An AI agent proposed new medical uses for established drugs nearly autonomously — uses that were supported by experiments on isolated human cells — with human input only to name diseases to be treated and run the AI-proposed lab experiments.
What’s new: Ali Essam Ghareeb, Benjamin Chang, and colleagues from the independent AI research lab FutureHouse, University of Oxford, and Fordham University released Robin, an open-source agent that proposes existing drugs to treat a given disease. Robin identified two drugs that were shown to address a biological mechanism behind dry age-related macular degeneration (dAMD), a leading cause of impaired vision. While Robin is freely available for noncommercial and commercial uses under the Apache 2.0 license, it relies on three earlier agents, two of which are proprietary. The literature-search agents called Crow and Falcon are free for research use only (bundled under the name Literature). The data-analysis agent Finch is available under an Apache 2.0 license.
How it works: For a given disease, Robin iteratively (i) identifies mechanisms behind the disease, (ii) designs experiments to affect the mechanisms, and (iii) finds existing drugs that address the mechanisms. Then (iv) humans run experiments in a lab, and (v) Robin analyzes the results. Robin uses OpenAI’s GPT o4-mini for most language-processing functions.
- Given a disease name, Robin comes up with questions about it. The Crow literature-search agent produces concise summaries of existing medical research and uses them to answer the questions. Based on the answers, Robin identifies 10 potential mechanisms that may contribute to the disease.
- For each mechanism, Crow searches relevant research and produces experimental designs that describe how to test that potential mechanism’s effects in the lab. Robin uses Claude 3.7 Sonnet to judge all the experimental designs in a pairwise manner to rank them.
- Given the top-ranked experimental design, Robin searches the web to find 30 drugs that act on the mechanism, focusing on drugs that are both commercially available (and therefore safety-tested) and haven’t been used previously to treat the disease. For each drug, the Falcon literature-search agent summarizes relevant research and produces a report that explains why the drug may work and any potential limitations. Robin used Claude 3.7 Sonnet to rank the drug reports in a tournament.
- Humans review the list and test top candidates in a lab, following the earlier experimental designs. Having completed the tests, they upload the test results and tell Robin to carry out a specific type of analysis.
- The Finch data-analysis agent carries out the analysis and produces a summary of its findings.
- Given those findings, Robin generates follow-up experiments, continuing the cycle until a human deems a drug candidate satisfactory.
Results: The authors ran their pipeline for dAMD. Robin hypothesized that increasing a process known as RPE phagocytosis, in which a particular type of cell in the eye removes pathogens and debris, could treat the disease. Robin proposed candidate drugs to boost RPE phagocytosis, of which two proved effective.
- In its initial run, Robin identified the research compound Y-27632 as a potential treatment. After humans tested the drug on eye cells, Robin noted a nearly 2x increase in the amount of RPE phagocytosis that occurred compared to the same test without the drug. A human follow-up analysis of the data got the same result.

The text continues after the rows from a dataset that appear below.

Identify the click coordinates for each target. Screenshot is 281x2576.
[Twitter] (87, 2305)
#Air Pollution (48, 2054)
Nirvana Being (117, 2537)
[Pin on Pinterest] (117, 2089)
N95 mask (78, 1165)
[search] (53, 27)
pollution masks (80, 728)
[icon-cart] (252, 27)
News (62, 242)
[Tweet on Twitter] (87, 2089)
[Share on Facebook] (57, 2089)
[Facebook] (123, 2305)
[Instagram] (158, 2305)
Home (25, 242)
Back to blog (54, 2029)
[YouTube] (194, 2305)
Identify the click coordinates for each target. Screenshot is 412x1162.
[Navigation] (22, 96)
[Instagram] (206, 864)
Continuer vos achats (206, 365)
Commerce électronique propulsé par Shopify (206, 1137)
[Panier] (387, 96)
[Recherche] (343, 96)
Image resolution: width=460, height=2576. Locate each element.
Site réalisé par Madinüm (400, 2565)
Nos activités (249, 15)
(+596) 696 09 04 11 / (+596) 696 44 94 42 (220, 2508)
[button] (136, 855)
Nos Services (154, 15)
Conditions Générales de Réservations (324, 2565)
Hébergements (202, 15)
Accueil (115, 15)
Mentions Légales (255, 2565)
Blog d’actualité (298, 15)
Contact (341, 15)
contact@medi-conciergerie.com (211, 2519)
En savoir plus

- The team fed data from the initial run back into the pipeline. In the second run, Robin identified Ripasudil, a drug that’s approved in Japan to treat glaucoma, a condition that damages the optic nerve, as another candidate. In this test, the drug brought a 1.89x increase in RPE phagocytosis, and a human follow-up analysis showed a 1.75x increase. (The authors note that such analyses are challenging to automate because “the inherently ambiguous nature of biological data interpretation” can lead both humans and AI to reach varying conclusions in different runs.)
Yes, but: While the authors did test the drugs on eye cells, they did not test them on patients with the disease, so it is not yet known whether they work in living patients.
Behind the news: This work followed several studies dedicated to accelerating scientific research through agentic systems. One agentic system has generated machine learning research proposals as well as or better than humans. Another can generate a proposal, write and run code to test the proposal, and write the paper that describes the experiment and results. Google’s AI Co-Scientist, generated research proposals for biomedicine that humans later validated in the lab to treat acute myeloid leukemia.
Why it matters: The Robin pipeline not only generates hypotheses and proposes experiments, it also analyzes new experimental results and updates its hypotheses accordingly. Its combination of automation and iteration suggests that AI agents could streamline medical progress. Advances in robotics may enable AI models to carry out the necessary lab experiments as well, as previously demonstrated by RoboChem, a system in which an AI model controls a set of automated lab instruments. Similar approaches may be applicable to research areas beyond medicine.
We're thinking: It takes more than a decade and costs more than $1 billion to develop a drug in the United States, and the government approves only around 50 drugs a year. Finding new uses for drugs that are already approved, and new treatments for diseases that share underlying biological mechanisms, is an especially efficient use of time and funds.